Segment Start: INFORMATION SUPPLIED

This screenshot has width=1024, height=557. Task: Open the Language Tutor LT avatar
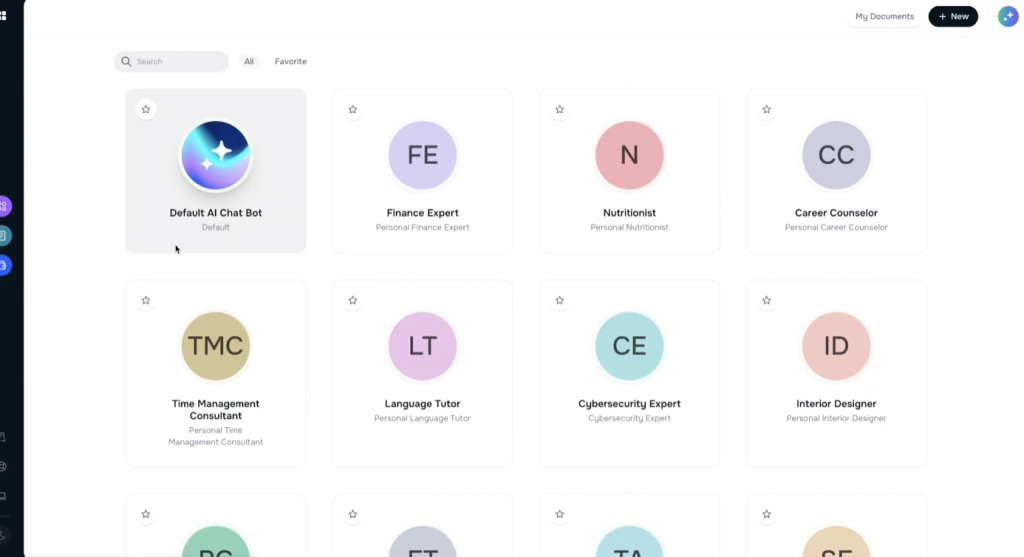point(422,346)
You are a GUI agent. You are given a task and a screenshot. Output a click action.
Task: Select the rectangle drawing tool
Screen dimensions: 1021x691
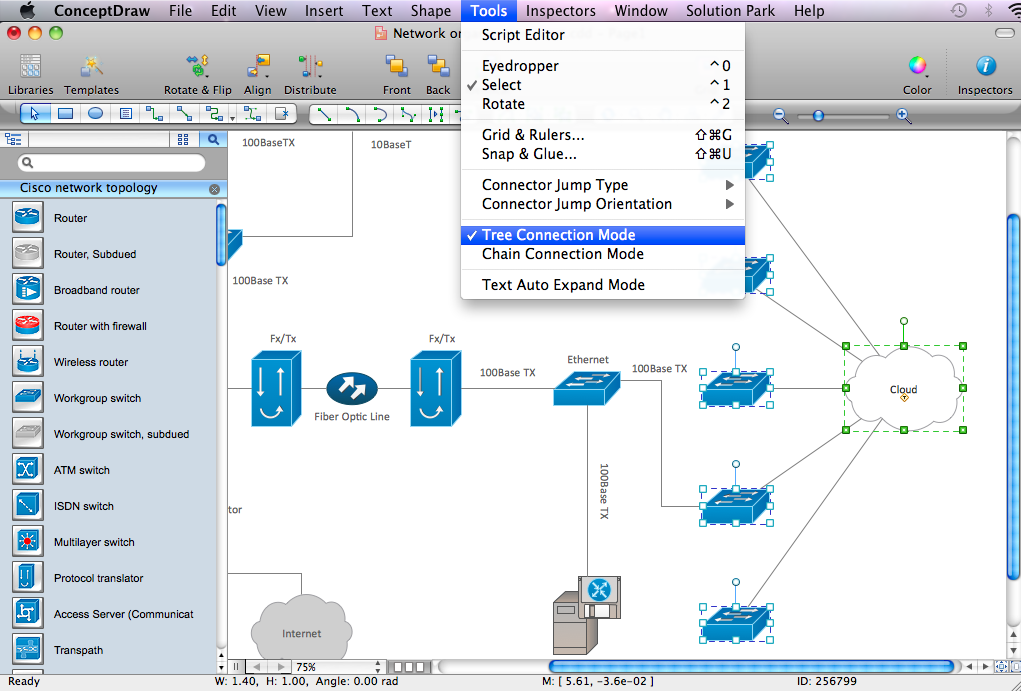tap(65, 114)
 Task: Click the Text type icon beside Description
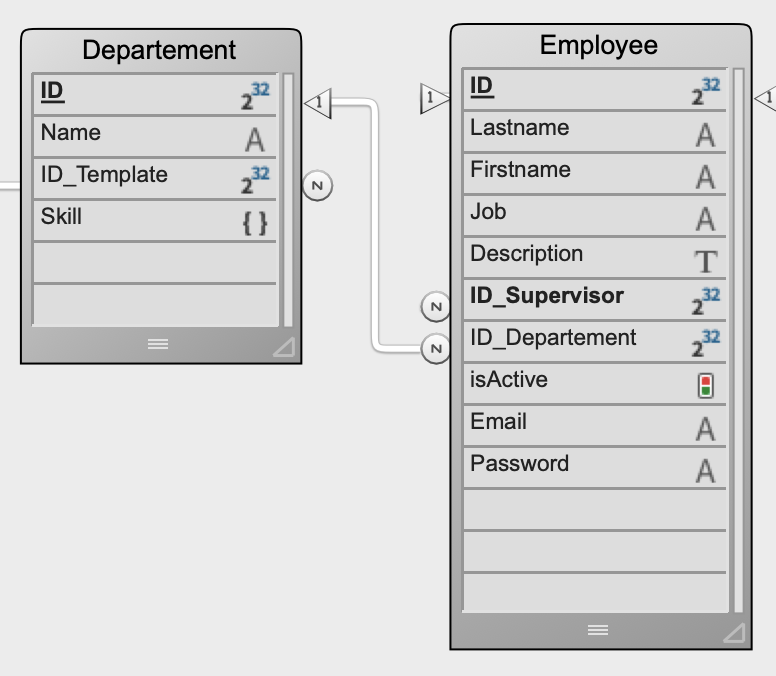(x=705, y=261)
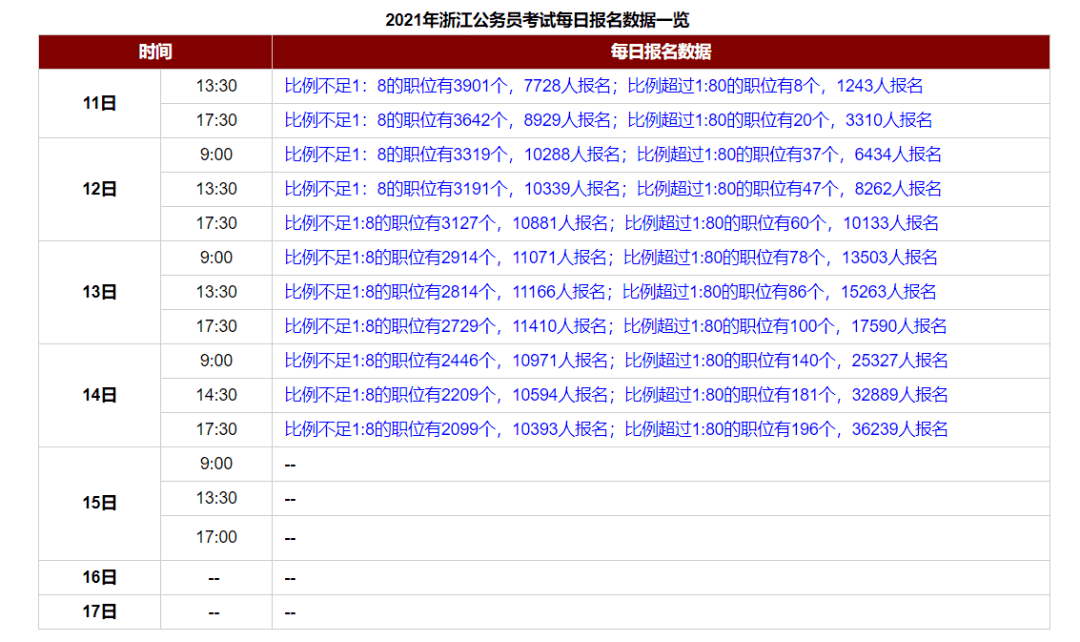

Segment End: INFORMATION SUPPLIED
Segment Start: INFORMATION SUPPLIED

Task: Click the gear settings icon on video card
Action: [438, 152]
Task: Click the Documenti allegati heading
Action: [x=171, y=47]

Segment End: INFORMATION SUPPLIED

■ WHAT IS EXPECTED: From the records above, return exactly the lines running from the one that contains "This screenshot has" down to the one that contains "Task: Select the rectangle drawing tool", both included, without any pictures.

■ ANSWER TO THE PROBLEM:
This screenshot has width=1024, height=557. Task: Open the Language Tutor LT avatar
point(422,346)
You are a GUI agent. You are given a task and a screenshot. Output a click action.
Task: Select the rectangle drawing tool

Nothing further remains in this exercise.